Databases can’t really afford to use common allocation patterns (so no malloc / free or the equivalent) because they tend to hold on to memory for a lot longer, and their memory consumption is almost always dictated by the client. In other words, saving increasing large record will likely cause memory fragmentation, which I can then utilize further by doing another round of memory allocations, slightly larger than the round before (forcing even more fragmentation, etc). Most databases use dedicated allocators (typically some from of arena allocators) with limits that allows them to have better control of that and mitigate that issue. (For example, by blowing the entire arena on failure and allocating a new one, which doesn’t have any fragmentation).
But you actually need to build this kind of thing directly into the engine, and you need to also account for that. When you have a customer calling with “why is the memory usage going up”, you need to have some way to inspect this and figure out what to do about that. Note that we aren’t talking about memory leaks, we are talking about when everything works properly, just not in the ideal manner.
Memory is just one aspect of that, if one that is easy to look at. Other things that you need to watch for is anything that has a linear cost proportional to your runtime. For example, if you have a large LRU cache, you need to make sure that after a couple of months of running, pruning that cache isn’t going to be an O(N) job running every 5 minutes, never finding anything to prune, but costing a lot of CPU time. The number of file handles is also a good indication of a problem in some cases, some databases engines have a lot of files open (typically LSM ones), and they can accumulate over time until the server is running out of those.
Part of the job of the database engine is to consider not only what is going on now, but how to deal with (sometimes literally) abusive clients that try to do very strange things, and how to manage to handle them. In one particular case, a customer was using a feature that was designed to have a maximum of a few dozen entries in a particular query to pass 70,000+ entries.

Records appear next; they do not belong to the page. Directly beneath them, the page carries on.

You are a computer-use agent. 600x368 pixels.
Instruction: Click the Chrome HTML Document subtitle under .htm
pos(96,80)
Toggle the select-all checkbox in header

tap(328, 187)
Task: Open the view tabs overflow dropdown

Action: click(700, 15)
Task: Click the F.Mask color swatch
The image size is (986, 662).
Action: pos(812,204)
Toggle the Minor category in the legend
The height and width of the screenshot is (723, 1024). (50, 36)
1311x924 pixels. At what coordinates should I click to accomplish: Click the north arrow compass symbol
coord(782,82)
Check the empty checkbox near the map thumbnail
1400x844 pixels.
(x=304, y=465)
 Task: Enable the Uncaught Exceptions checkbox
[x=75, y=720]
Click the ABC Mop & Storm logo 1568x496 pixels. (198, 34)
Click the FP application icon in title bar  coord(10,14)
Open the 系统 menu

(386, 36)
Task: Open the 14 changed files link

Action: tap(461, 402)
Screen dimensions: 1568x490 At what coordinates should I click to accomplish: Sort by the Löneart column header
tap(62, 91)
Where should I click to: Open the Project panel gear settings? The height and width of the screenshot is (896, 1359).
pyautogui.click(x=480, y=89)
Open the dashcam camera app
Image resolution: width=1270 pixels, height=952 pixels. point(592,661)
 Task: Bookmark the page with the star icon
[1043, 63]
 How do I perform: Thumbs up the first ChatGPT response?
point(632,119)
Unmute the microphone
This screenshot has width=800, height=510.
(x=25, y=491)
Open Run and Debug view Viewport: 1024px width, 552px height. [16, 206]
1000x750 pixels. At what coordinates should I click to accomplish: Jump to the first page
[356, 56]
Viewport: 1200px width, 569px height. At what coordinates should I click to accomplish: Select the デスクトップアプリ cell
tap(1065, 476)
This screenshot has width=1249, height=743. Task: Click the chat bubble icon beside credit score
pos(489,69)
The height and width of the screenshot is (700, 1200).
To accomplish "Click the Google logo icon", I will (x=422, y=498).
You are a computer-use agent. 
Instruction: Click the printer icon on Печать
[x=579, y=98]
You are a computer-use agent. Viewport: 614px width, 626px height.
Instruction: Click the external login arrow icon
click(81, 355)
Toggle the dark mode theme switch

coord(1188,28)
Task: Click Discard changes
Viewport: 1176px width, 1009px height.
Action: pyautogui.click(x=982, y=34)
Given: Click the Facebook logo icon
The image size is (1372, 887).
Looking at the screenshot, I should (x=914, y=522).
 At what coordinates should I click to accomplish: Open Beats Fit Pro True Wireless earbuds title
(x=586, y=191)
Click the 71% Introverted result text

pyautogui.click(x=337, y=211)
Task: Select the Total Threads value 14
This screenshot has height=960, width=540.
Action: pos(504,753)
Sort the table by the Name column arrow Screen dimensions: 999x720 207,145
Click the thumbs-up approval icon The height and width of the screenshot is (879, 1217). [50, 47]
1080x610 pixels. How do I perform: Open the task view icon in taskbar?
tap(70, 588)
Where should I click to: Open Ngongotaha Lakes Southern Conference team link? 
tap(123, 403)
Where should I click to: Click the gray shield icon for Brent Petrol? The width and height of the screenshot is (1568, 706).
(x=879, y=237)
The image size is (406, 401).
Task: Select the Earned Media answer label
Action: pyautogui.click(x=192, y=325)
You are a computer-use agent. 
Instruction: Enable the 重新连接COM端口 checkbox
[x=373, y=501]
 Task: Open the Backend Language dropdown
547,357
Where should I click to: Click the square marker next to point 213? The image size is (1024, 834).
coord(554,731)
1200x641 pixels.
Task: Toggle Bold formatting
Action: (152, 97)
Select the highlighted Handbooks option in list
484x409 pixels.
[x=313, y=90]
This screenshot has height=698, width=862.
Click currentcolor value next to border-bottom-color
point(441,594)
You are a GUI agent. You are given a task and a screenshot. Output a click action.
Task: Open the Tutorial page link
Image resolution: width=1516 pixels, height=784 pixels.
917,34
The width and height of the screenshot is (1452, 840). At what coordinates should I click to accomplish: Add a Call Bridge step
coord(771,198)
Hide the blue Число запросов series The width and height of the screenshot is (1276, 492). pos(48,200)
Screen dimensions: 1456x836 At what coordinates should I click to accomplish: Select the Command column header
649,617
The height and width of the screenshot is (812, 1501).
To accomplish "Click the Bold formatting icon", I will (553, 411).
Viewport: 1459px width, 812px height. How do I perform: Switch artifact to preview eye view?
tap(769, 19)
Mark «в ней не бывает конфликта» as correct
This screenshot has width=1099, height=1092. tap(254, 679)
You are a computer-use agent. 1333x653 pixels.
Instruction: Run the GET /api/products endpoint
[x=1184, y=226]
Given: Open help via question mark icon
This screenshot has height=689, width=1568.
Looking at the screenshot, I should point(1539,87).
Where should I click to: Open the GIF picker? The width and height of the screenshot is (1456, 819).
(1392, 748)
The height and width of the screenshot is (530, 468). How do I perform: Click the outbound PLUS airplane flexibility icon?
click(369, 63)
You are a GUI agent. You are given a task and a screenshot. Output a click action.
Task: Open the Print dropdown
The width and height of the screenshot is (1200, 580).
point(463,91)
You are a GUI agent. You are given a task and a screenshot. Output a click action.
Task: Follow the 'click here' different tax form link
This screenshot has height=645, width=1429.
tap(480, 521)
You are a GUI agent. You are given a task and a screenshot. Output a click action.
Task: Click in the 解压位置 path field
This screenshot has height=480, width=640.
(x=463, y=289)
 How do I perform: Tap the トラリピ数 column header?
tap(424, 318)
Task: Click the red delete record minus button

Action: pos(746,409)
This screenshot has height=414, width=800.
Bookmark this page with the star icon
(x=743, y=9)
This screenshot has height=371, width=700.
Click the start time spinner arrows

The amazing thing that this worked, but as you can imagine, all sort of assumptions internal to the that features were very viciously violated, requiring us to consider whatever to have a hard limit on this feature, so it is within its design specs or try to see if we can redesign the entire thing so it can handle this kind of load.
And the most “fun” is when those sort of bugs are only present after a couple of weeks of harsh production systems running. So even when you know what is causing this, actually reproducing the scenario (you need memory fragmented in a certain way, and a certain number of cache entries, and the application requesting a certain load factor) can be incredibly hard.